By the numbers: In two decades, 84% more students from the North attended public schools in the South, per a Wall Street Journal analysis last year. It jumped 30% from 2018 to 2022.
- LSU's nearly 500% increase in attendance from Northeastern students was a result of jumping from 100 students in 2014 to 568 in 2023, according to Axios' analysis of National Center for Education Statistics data.
Yes, but: LSU is still playing a bit of catch-up, according to The Times-Picayune, compared to its public Southern counterparts.
- Out-of-state students made up 38% of LSU freshmen in fall 2023, the paper reports.

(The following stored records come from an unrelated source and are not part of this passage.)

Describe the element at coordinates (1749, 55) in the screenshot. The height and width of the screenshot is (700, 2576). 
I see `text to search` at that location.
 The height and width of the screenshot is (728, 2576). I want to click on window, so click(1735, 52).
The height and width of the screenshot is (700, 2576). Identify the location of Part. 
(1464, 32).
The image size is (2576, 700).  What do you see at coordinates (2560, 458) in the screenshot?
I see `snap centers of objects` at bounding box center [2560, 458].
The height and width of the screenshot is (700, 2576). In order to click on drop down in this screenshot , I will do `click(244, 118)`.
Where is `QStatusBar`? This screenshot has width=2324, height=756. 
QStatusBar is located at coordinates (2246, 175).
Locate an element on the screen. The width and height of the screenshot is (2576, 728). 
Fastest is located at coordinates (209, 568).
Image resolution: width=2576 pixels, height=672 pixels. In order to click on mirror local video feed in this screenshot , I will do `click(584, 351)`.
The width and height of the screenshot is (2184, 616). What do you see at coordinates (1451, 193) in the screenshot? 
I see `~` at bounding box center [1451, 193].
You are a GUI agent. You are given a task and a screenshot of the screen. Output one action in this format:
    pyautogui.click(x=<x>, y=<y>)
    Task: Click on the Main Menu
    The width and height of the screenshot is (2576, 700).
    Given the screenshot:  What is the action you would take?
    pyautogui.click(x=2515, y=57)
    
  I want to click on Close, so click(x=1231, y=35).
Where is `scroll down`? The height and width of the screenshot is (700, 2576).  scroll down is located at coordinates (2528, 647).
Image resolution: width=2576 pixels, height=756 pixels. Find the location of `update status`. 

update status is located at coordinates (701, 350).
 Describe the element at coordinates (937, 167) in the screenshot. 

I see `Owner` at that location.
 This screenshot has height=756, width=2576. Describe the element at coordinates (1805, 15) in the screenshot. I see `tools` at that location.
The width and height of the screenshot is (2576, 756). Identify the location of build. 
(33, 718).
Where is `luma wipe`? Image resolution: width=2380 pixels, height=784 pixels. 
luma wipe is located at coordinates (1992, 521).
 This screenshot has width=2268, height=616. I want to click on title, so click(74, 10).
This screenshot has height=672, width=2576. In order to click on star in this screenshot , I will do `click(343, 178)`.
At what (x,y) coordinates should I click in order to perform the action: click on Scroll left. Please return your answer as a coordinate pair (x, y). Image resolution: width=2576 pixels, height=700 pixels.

But at Alabama and Ole Miss, out-of-state freshmen were 64% and 69%, respectively.
- Go deeper: Explore LSU's enrollment data.
The intrigue: Politics are also a rising factor in some students' decisions.
- Colleges in Republican-led states returned to in-person classes sooner than colleges in Democratic-led states after the onset of COVID. High school students who sat through virtual classes during the pandemic may have been inclined to flock to the South for a more authentic college experience.
- "Students who were looking at colleges saw more freedom and fun in the South than they saw up North," Selingo said.
What's next: Alumni of these schools are likely to stay in the South for work after graduating, which would be welcome news for states like Louisiana that have been battling brain drain.
- Just look to cities like Raleigh, Charlotte, Nashville, Atlanta and Austin, which are growing faster than the country overall, for how that might look.
- About half of graduates work in the same metro area as their college, and two-thirds work in the same state, per 2024 research from the W.E. Upjohn Institute for Employment Research.
- "Suddenly you're living there and raising the next generation of kids," Selingo said.